PART 4 - I Drop My Bean
I pre-purchased tickets to a concert by a local punk band called Truck Frudeau. From what I’d seen online, their music is terrible and their point of view misguided but I decided to attend anyways. My research shows that these articles aren’t about sharing great art but finding something that will result in people clicking on the article to scoff.
I arrive at the venue at 9:00 PM. It said doors at 9 but when I enter there is nobody taking tickets and the band is just setting up. I figure this would be a good time to talk to them for my story. I’m not sure of how the interview will go but if they’re cool, I can act like I’m cool for talking to them or(hopefully) they say something incendiary, and I can be really condescending and sensationalize it.
I ask the lead singer, Josh, what his main problem with the Liberal government is. He says that “Justin Trudeau is just a pawn who answers to rich assholes who want to sell guns to the middle east so people kill each other.” I imagine this is not the PM’s main objective but there is likely a very troubling and continued history of Canadian arms sales. I want to research this further but I know I need to be careful the article is political enough to draw interest while never veering out of the realm of trash entertainment.
I ask to the drummer, Wes, about what he wants to accomplish with the band. He tells me that he doesn’t “pay attention to politics. (He) just likes to smoke weed and hang out when (he’s) not working at the bank”. (Off the record, I ask him what it’s like to smoke weed. I don’t want him getting in any legal trouble and I don’t want to look like I am not cool in the article.)
I thank them for their time and they finish setting up. About fifteen or so people are now gathered in front of the stage. This seems like the right time for me to take the Molly(Parker) but I’m a little gun-shy from my earlier narcotic experience and only take half of the already minimal dose I purchased. I drink a whole bottle of water with it because I heard MDMA dehydrates and I’m already pretty dried out from the loose stool.
The band begins their set. A group of teens start to mosh so I stand near the back. I think I start to feel the effect of the drug because I find myself enjoying the band. I tap my toe and nod my head, really feeling it.

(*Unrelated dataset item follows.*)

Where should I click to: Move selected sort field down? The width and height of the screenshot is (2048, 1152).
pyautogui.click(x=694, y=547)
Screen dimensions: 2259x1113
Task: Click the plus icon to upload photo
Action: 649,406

It’s now about three songs in and I’ve hit a wall. I’m so tired and can’t take it any longer. I head to the washroom, the music is stripped of all the deafening volume and I can really hear how poorly they’re playing. I go to the stall and sit on the toilet.
Next thing I know, I’m woken up  from a dream about going to the airport to look for my misplaced gloves. There was a punk band playing at the airport in the dream, which makes a lot of sense now that I’m awake. An awful smelling bartender with camo pants tucked into his combat boots tells me the show has concluded and they’re about to lock up. I ask them to call a taxi for me. I get into the taxi and give him my address. The driver asks me what band I saw. I pause for a second, then say “Uhh…Jeff’s Place” because I didn’t want to explain what Truck Frudeau is all about and that’s the best fake band name I could come up with at the moment.
I arrive home and head straight to bed. I sleep soundly until 8am which is very late for me.
Fuck the establishment. Thank you for reading.